One important consequence of this declining trend in the rates of fertility is that it will create a window of opportunity that will last a few decades during which the number of active workers would far outnumber those who are dependent on them. During this time, the states don’t need to carry the burden of caring for those who can’t be looked after by the working members of the families. The accompanying Table provides estimates of the duration during which the window will remain open. Since the decline in the rates of fertility are slower than other countries that have gone through the same kind of transition, periods of opportunity available to the South Asians are much longer. For India, it will remain open for 60 years--1975 to about 2035-- when the number of people reaching the working age will begin to decline.

Using the same methodology as applied by the World Bank for determining the time over which the windows will remain open for Pakistan, it appears that the duration for the country will be 50 years.The window opened in 1995 and will not close until 2045.

Could Pakistan, using this window of opportunity, build a future for itself and create some space in the evolving global economy by concentrating on the development of, say, modern serv ices? Countries with large and young populations have a comparative advantage in this area of economic activity. Another set of numbers helps us to answer this question.This is on the median age of the population. Pakistan has by far the youngest population of all large countries. As population growth rates increase, the median age of the population – meaning the age at which the number of young is the same as the number of older people – begins to decline. This is what has happened in Pakistan. The median age in 1950 was 24.2 years. By 1990 it had dropped to only 18.2 years, a decline of five years.

The population had become much younger. The median age in 1990 was almost three years less than that of India which was 21.1 years and almost the same as that of Bangladesh which was 18.2 years. The rapid demographic transition that has occurred in some parts of South Asia, saw significant increases in the median age. Between 1990 and 2005, it increased by 1.8 years in Pakistan, by two years in India and by an impressive 4.4 years in Bangladesh.

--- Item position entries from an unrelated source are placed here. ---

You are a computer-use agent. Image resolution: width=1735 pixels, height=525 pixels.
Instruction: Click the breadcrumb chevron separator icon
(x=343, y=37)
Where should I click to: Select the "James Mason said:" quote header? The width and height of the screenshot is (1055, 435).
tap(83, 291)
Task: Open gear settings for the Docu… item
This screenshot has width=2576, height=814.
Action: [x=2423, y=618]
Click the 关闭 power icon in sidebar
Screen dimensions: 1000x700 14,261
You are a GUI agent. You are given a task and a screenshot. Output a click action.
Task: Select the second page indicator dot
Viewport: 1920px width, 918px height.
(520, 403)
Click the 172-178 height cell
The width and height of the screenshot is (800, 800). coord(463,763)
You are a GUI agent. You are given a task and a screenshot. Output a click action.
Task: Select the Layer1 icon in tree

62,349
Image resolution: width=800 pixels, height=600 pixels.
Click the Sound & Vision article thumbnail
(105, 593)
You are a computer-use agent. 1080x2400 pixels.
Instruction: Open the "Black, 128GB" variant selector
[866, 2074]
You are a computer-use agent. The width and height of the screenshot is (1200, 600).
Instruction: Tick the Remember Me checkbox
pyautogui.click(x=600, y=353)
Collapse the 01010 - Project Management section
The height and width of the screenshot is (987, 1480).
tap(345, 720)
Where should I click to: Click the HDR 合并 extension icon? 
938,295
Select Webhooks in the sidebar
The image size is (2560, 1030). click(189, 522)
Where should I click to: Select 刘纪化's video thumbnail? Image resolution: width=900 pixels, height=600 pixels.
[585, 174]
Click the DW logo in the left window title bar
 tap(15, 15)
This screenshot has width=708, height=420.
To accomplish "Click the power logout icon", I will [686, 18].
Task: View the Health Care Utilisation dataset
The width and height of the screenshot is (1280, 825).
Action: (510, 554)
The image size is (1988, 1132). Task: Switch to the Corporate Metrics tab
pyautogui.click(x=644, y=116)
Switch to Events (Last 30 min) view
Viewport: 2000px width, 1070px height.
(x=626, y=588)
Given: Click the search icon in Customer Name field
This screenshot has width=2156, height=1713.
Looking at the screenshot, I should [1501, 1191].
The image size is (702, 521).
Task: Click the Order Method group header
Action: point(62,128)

If the changing character of the economies of today’s rich countries is any guide, much of the future growth in the global economy will come from services. These are labour intensive to produce and provide, and some of the more modern ones need highly developed skills.

Both the state and the private sector will need to invest in the youth to draw the most benefit from the widows of demographic opportunity that have opened up in recent years in many countries. Those that have serious resource constraints – as is the case in Pakistan – the private sector will need to play a more active role.

But the state needs to take the lead in factoring this development into the making of public policy. As the Planning Commission turns its attention towards the preparation of another development plan, it would do well to use this window as an opportunity to bring growth back to the economy and to alleviate poverty and improve the distribution of incomes.